Autograph letter signed « Emile Zola » to Joseph Canqueteau
Paris, 10th March 1885, 2 p. in-8°
Small tears on folds, some browning (see scans)

An important letter, written juste a week after the release of Germinal and drawing up a panorama of some of the most emblematic works of the Rougon-Macquart saga

From the B. & R. Broca collection


« Merci, cher monsieur, de votre bonne sympathie. C’est en effet pour la jeunesse que j’écris, et c’est par elle que je serai, si je dois être.
L’idée première de “Germinal” est déjà très lointaine. Lorsque j’ai écrit “l’Assommoir”, j’avais réservé cette autre face du peuple, l’ouvrier souffrant des grands centres industriels. Tous les romans de ma série ont été arrêtés à peu près en même temps, et chacun d’eux vient simplement à son heure.
Je vais sans doute, comme vous le supposez, étudier maintenant le monde des artistes, en reprenant mon Claude Lantier [L’Œuvre]. Mais le roman militaire, celui où je compte mettre Sedan [La Débâcle], est loin encore, car il ne viendra guère que dans six ou sept ans : il est l’avant dernier de la série.
Bien cordialement à vous
Emile Zola »


We know that even before writing the first of the twenty novels in his series, Zola had drawn up, as early as 1868, a family tree of his characters, then a chronology of his novels. Initially planned in ten volumes, the writer revised his ambitions upwards. There will be a total of twenty novels written between 1870 and 1893. This letter thus allows us to take the measure of the almost millimetric organization that the writer imposes on himself, to the point of predicting with some precision, “in six or seven years”, the release of La Débacle. The penultimate volume of the series was indeed published in 1892.

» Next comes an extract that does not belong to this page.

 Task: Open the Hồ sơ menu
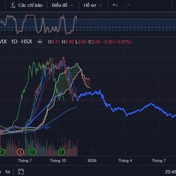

A bohemian artist already present in Le Ventre de Paris but whose role is only minor, Claude Lantier (older brother of Etienne, the hero of Germinal) becomes the main protagonist in L’Oeuvre. A cursed painter, whose features recall those of Paul Cézanne, his fate is disastrous, like that of his mother Gervaise Macquart in L’Assommoir. This fourteenth novel in the series was published by Charpentier the following year, in 1886.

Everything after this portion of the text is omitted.